» **Instructions for the task**
Only lines with the string "Tablet" should be returned from the data below.

○ ○ ○

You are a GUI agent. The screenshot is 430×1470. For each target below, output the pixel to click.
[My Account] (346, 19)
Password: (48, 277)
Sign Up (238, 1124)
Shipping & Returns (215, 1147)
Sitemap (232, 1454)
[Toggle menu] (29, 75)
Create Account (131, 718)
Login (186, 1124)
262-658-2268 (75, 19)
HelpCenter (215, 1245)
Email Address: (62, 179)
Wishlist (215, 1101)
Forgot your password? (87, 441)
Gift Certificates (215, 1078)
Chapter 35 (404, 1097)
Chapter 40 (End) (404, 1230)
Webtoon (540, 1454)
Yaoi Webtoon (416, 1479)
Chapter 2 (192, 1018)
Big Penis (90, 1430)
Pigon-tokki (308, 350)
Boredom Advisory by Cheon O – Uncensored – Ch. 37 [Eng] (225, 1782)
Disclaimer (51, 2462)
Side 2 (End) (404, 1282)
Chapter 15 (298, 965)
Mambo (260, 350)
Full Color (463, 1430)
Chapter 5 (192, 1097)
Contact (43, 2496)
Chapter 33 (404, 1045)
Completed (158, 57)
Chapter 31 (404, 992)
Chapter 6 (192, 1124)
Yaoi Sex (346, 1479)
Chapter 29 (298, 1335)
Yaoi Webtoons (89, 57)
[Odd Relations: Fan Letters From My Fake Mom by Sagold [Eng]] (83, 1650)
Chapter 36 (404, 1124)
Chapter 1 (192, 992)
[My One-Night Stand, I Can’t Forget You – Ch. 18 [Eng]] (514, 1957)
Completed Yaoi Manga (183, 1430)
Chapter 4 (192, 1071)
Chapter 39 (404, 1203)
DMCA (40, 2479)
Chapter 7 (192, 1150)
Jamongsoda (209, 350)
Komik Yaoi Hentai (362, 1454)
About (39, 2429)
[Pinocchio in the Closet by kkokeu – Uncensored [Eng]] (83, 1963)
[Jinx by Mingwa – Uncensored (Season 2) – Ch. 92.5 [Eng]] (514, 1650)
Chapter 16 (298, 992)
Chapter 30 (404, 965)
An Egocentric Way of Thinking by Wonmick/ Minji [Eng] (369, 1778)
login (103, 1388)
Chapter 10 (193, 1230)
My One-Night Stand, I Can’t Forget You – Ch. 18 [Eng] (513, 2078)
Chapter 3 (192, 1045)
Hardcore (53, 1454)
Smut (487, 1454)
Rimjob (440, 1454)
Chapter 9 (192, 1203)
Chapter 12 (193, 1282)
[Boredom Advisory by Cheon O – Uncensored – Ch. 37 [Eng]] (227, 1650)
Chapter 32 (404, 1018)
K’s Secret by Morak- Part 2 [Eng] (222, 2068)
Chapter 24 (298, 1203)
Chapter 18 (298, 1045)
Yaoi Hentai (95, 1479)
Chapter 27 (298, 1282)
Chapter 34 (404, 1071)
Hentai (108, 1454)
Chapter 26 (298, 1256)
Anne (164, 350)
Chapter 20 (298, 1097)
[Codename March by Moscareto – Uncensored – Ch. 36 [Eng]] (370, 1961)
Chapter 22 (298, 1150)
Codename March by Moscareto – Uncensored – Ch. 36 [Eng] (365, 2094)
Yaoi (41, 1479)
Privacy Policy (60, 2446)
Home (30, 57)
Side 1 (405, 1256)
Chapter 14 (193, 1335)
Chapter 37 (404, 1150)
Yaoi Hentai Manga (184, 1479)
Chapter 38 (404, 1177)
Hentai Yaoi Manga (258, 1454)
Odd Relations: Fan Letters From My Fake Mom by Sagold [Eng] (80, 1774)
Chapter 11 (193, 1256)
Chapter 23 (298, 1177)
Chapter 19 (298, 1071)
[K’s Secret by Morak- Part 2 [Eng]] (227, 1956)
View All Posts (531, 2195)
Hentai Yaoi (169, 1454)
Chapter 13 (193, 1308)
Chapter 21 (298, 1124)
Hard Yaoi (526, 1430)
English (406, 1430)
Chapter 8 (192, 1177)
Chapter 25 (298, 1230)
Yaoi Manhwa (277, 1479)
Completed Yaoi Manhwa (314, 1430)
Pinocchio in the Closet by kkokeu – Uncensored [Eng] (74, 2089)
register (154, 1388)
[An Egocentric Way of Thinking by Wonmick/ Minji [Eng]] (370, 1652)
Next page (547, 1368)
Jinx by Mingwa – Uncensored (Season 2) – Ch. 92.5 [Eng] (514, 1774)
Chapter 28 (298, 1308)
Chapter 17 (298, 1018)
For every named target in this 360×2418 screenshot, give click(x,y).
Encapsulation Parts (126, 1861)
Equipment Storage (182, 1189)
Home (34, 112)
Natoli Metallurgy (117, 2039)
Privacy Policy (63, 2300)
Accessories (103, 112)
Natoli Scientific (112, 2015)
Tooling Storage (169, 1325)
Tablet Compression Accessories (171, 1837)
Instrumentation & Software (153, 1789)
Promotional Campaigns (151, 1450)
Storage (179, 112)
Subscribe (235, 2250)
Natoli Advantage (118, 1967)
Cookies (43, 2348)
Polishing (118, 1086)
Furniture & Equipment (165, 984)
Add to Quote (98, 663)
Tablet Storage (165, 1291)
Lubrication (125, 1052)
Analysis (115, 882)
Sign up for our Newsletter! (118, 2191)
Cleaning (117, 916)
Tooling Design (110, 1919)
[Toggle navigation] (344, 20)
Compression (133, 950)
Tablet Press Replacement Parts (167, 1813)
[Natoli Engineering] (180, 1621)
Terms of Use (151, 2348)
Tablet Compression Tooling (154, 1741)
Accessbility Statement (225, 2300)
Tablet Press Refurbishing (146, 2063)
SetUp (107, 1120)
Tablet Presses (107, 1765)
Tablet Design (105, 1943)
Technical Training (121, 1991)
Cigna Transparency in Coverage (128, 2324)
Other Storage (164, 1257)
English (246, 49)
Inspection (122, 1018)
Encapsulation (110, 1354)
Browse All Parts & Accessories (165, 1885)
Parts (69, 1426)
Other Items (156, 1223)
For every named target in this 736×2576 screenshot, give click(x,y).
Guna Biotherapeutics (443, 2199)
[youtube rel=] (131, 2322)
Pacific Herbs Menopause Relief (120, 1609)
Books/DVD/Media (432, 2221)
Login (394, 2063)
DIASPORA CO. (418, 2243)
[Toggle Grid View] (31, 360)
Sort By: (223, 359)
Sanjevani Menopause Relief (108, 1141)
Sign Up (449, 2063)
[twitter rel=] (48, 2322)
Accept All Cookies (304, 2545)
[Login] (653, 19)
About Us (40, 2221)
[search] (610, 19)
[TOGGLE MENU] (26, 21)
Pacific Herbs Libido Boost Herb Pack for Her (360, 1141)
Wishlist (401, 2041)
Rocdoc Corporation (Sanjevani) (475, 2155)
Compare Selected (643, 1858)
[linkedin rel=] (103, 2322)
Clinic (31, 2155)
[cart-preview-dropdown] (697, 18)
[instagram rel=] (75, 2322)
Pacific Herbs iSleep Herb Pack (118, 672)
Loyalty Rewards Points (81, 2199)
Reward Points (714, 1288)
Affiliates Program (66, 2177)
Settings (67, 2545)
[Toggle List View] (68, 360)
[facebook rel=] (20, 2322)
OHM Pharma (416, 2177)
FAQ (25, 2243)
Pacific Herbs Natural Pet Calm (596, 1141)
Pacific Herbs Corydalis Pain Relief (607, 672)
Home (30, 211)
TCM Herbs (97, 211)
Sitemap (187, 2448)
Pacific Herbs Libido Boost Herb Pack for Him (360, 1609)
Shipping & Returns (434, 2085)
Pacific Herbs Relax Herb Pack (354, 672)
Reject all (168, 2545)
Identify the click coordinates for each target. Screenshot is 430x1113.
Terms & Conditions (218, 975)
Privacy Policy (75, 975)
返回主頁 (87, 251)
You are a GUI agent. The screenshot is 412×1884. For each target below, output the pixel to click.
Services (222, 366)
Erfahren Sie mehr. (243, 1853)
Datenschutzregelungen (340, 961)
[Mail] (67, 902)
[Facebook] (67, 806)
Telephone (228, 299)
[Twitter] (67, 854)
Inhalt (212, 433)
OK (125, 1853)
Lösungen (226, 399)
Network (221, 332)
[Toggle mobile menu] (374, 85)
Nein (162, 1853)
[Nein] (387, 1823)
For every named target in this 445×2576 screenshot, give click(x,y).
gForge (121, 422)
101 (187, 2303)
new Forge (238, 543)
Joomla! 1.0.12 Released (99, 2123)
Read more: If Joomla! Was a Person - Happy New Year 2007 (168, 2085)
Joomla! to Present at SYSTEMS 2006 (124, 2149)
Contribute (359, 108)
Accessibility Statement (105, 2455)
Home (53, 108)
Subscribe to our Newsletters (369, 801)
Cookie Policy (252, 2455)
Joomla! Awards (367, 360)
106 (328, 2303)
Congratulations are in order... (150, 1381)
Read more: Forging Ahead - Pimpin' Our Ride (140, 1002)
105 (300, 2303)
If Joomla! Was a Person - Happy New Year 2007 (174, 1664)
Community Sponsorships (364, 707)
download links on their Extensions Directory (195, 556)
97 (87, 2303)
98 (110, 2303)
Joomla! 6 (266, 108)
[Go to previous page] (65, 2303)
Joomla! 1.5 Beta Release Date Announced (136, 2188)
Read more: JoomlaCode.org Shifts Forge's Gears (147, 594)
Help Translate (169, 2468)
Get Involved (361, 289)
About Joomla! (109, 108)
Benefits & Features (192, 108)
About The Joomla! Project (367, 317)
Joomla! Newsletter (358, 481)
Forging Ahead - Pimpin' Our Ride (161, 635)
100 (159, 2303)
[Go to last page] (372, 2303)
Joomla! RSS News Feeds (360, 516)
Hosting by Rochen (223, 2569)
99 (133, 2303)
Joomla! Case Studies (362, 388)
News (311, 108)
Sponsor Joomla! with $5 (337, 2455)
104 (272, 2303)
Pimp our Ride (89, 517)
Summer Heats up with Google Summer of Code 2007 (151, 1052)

○ ○ ○

» **Answer space**
Tablet Compression Accessories (171, 1837)
Tablet Storage (165, 1291)
Tablet Press Replacement Parts (167, 1813)
Tablet Compression Tooling (154, 1741)
Tablet Press Refurbishing (146, 2063)
Tablet Presses (107, 1765)
Tablet Design (105, 1943)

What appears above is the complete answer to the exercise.